Condoms remain the most widely available and inexpensive form of HIV prevention. Pills taken daily can keep HIV levels so low the virus is not transmittable to sex partners, but not everyone takes them as prescribed.

The shots could improve how well some people stick to treatment, perhaps helping those who have trouble remembering to take daily medicine to keep infection at bay.


There are other potential benefits. Getting shots at a clinic can lend more privacy to patients worried about the stigma of filling an HIV prescription at a pharmacy, said Dr. Susan Swindells of the University of Nebraska Medical Center in Omaha, who presented results Thursday at an HIV conference in Seattle.

Cost will be an issue “to make sure that everyone has access to this medication,” said Dr. Hyman Scott of the San Francisco Department of Public Health, who was not part of the study.
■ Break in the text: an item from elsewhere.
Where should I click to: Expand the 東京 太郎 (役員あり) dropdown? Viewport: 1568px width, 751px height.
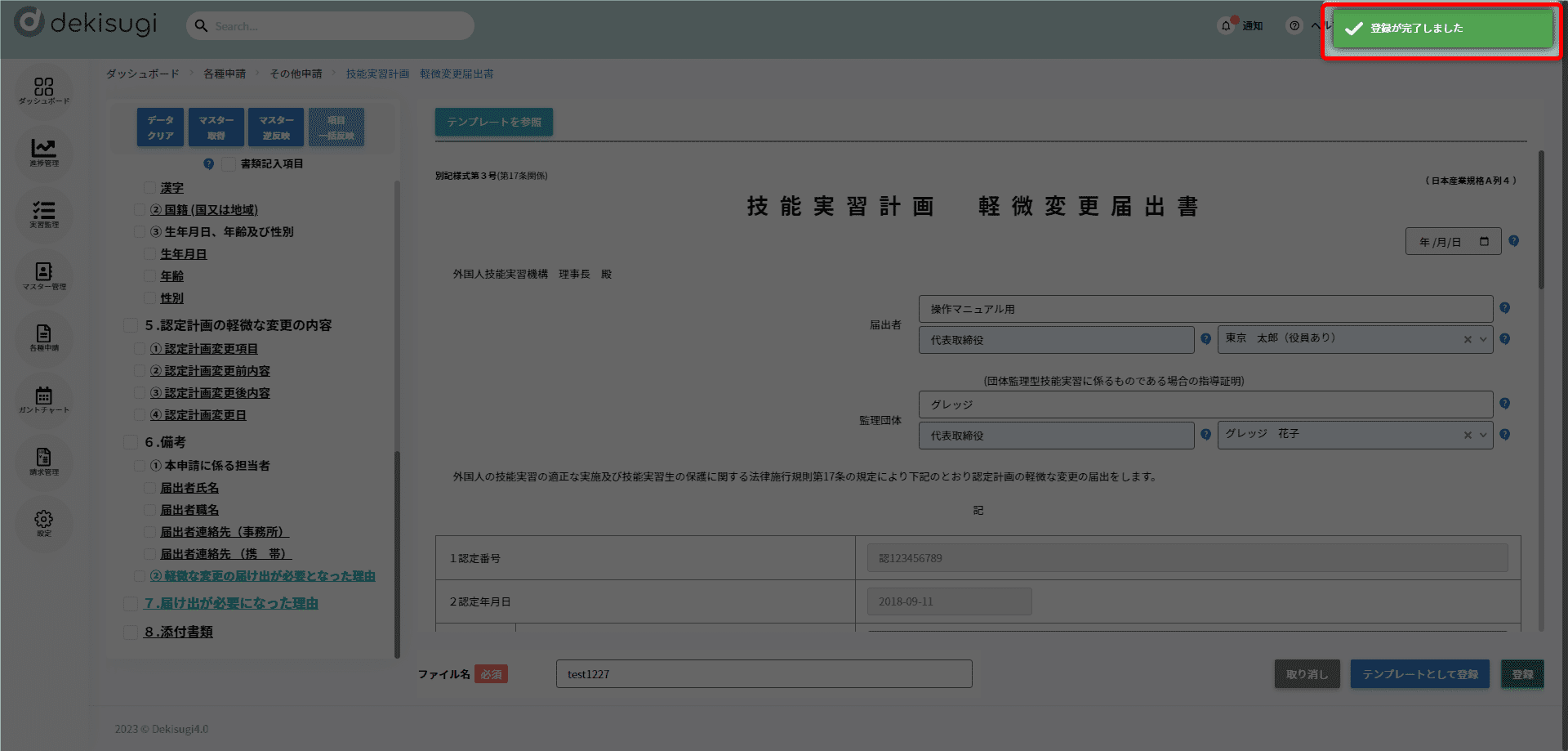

It’s not clear how much the shots would cost. HIV pills can cost a patient up to thousands of dollars monthly, depending on the drug combination, insurance coverage, rebates and discounts.

And there will be concerns about patients missing a monthly shot, which could lead to drug-resistant strains of the virus. It will be “a good option for some people,” Scott said.
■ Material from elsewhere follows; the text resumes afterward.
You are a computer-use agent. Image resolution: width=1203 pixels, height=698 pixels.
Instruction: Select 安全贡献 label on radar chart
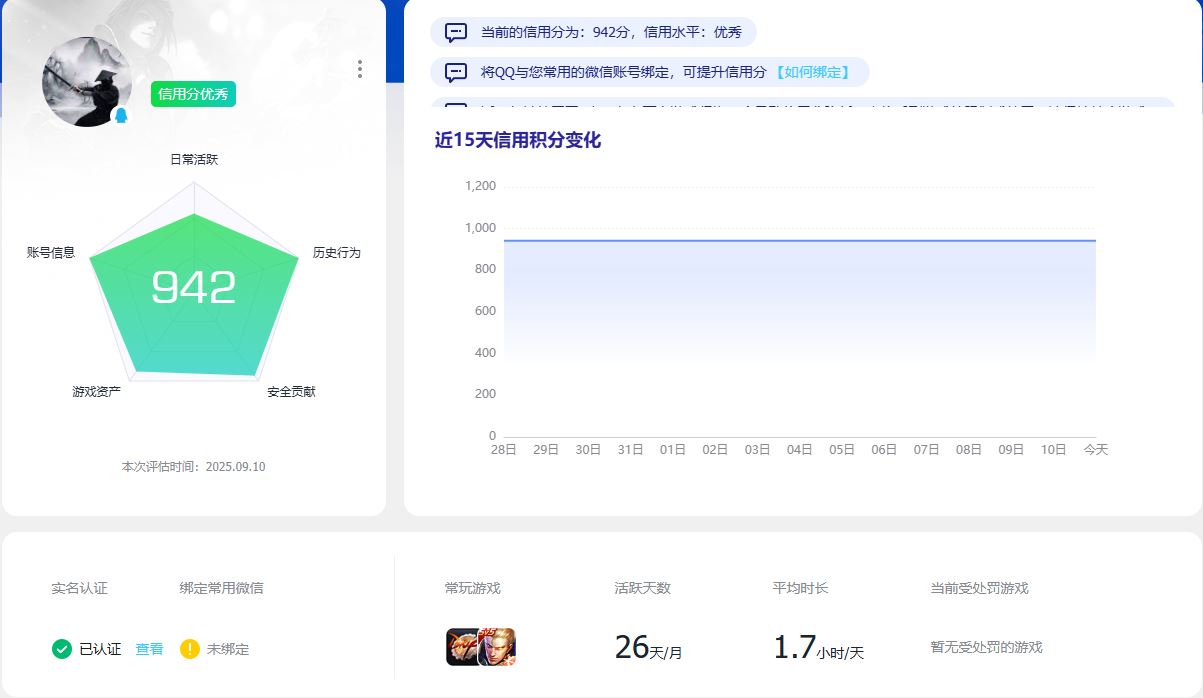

Whether monthly shots will also work to protect users’ sex partners hasn’t been studied yet, but there is reason to think they will, said experts at the conference.

The shots are a long-acting combo of two HIV drugs — rilpivirine, sold as Edurant by Johnson & Johnson’s Janssen, and ViiV Healthcare’s experimental drug known as cabotegravir.

ViiV Healthcare paid for the research. The drug makers are seeking approval later this year in the United States and Europe.

One study included 616 people who were taking pills to treat their HIV infection. The other study enrolled 566 people who hadn’t yet started treatment, so they first got pills to get the virus under control.

In each of the studies, half the participants switched to the shots while the rest stayed on pills. After nearly a year, 1 to 2 percent of people in both groups had traces of virus in their blood, whether they got shots or pills. That shows the shots worked as well as the standard pill therapy. A few people withdrew from the studies because of pain after the injections.

The studies were done in Europe and North America and in nations including Argentina, Australia, Russia, South Africa, South Korea, Sweden, Japan and Mexico.

“We don’t have experience rolling out an injection in the real world,” said Warren, the AIDS advocate. He said the next challenges will be how to deliver the shots and whether patients will remember to come back monthly. “These are big questions.”

— Carla K. Johnson

  • Where this looks most attractive is traveling. I’ve always worried about traveling and having to carry all my pills with me, especially my HIV medication, and adhere to it/them on the road and the possibility of losing any. I take a lot of pills (diagnosed in ’85) but my HIV meds are my most important. If I could just take one shot and have a month not have to worry about it that’d be great. If I miss one dose of anything else it can be a drag, but if it I miss one dose of my HIV meds it can be disastrous.

  • Monthly injections won’t cut it. Yearly or perhaps semi-yearly injections may work. Why in the world would I need to schedule a monthly injection at my local clinic when I can swallow a pill every morning with my vitamins? Perhaps those who are unable to pop a pill daily due to addiction, lifestyle or mental issues might benefit. But for the majority of HIV+ persons, who adhere to a one-pill-a-day regiment, this would be a hindrance.

    • Monthly injections are not attractive to me. Maybe bi-monthly or once every 3 months would work. Ive taken a pill everyday for 15 years if it was a problem it certainly isnt a problem taking them now. Besides if I took a monthly injection they would likely require me to do it Mon-Fri between 8am to 5pm. Id have to miss work every month. And if for some reason I missed my injection Id be totally screwed.

    • I’m sure it’s a matter of choice, if you want pills fine, if you want shots good, don’t say won’t cut it and generalise for everyone.

      I think the monthly shots would be wonderful tho, considering that tests say the same dosage is good as for 2 months, whichever works for anyone.